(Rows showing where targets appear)
::::

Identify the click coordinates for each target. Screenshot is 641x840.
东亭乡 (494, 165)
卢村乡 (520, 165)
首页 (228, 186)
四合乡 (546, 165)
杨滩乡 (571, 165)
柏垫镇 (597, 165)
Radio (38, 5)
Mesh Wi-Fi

::::

» WHAT IS REQUIRED
Return all the entries above unchanged, line for line.

» EXERCISE OUTPUT
Identify the click coordinates for each target. Screenshot is 641x840.
东亭乡 (494, 165)
卢村乡 (520, 165)
首页 (228, 186)
四合乡 (546, 165)
杨滩乡 (571, 165)
柏垫镇 (597, 165)
Radio (38, 5)
Mesh Wi-Fi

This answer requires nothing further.